Given that $\theta_1$ is located in Quadrant II and $\sin(\theta_1) = \dfrac{9}{41}$, we need to find $\cos(\theta_1)$.

We can use the Pythagorean identity for sine and cosine, which is:

$\sin^2(\theta) + \cos^2(\theta) = 1$

Substitute $\sin(\theta_1) = \dfrac{9}{41}$ into the equation:

$\left(\dfrac{9}{41}\right)^2 + \cos^2(\theta_1) = 1$

First, square $\dfrac{9}{41}$:

$\left(\dfrac{9}{41}\right)^2 = \dfrac{81}{1681}$

Now substitute this into the identity:

$\dfrac{81}{1681} + \cos^2(\theta_1) = 1$

Subtract $\dfrac{81}{1681}$ from both sides:

$\cos^2(\theta_1) = 1 - \dfrac{81}{1681}$

To subtract, express $1$ as $\dfrac{1681}{1681}$:

$\cos^2(\theta_1) = \dfrac{1681}{1681} - \dfrac{81}{1681} = \dfrac{1600}{1681}$

Now, take the square root of both sides:

$\cos(\theta_1) = \pm \dfrac{\sqrt{1600}}{41} = \pm \dfrac{40}{41}$

Since $\theta_1$ is in Quadrant II, where cosine is negative, we choose the negative value:

$\cos(\theta_1) = -\dfrac{40}{41}$

Thus, the exact value of $\cos(\theta_1)$ is:

$\cos(\theta_1) = -\dfrac{40}{41}$

Would you like further details or have any questions?
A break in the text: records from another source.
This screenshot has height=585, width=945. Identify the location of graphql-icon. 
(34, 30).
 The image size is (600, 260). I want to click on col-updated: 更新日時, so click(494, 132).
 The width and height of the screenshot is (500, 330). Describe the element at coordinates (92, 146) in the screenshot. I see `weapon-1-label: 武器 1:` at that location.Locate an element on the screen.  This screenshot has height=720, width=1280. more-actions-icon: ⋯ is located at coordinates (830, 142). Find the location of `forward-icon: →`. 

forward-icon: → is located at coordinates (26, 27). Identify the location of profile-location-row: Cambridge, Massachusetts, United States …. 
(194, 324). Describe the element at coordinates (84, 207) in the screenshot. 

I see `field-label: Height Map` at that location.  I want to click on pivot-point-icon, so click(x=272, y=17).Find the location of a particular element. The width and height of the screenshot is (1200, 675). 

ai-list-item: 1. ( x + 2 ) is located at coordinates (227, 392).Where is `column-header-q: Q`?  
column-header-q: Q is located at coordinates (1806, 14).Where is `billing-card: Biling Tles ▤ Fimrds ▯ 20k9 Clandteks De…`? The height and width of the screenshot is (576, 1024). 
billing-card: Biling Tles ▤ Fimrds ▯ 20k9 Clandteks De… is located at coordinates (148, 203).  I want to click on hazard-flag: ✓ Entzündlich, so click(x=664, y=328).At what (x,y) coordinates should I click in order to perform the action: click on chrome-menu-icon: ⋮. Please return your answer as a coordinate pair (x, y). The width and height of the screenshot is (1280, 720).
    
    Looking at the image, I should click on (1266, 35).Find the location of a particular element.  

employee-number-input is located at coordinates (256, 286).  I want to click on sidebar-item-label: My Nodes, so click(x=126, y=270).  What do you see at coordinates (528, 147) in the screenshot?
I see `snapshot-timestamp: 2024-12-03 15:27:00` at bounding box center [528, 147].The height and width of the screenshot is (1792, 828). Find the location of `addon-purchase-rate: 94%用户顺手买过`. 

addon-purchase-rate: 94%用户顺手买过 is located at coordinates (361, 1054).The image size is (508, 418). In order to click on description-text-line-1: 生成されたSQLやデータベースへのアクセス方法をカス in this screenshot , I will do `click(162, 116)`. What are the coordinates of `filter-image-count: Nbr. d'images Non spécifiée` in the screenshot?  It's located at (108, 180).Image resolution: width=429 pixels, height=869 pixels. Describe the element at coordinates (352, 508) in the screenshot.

Here are 5 related questions you can explore:

1. How do you determine the sign of trigonometric functions in each quadrant?
2. What is the value of $\tan(\theta_1)$ based on $\sin(\theta_1)$ and $\cos(\theta_1)$?
3. Can you find $\sec(\theta_1)$ using the value of $\cos(\theta_1)$?
4. How does the Pythagorean identity help in finding trigonometric values?
5. What are the values of $\sin(\theta)$, $\cos(\theta)$, and $\tan(\theta)$ in other quadrants?

Tip: Remember, in Quadrant II, sine is positive and cosine is negative!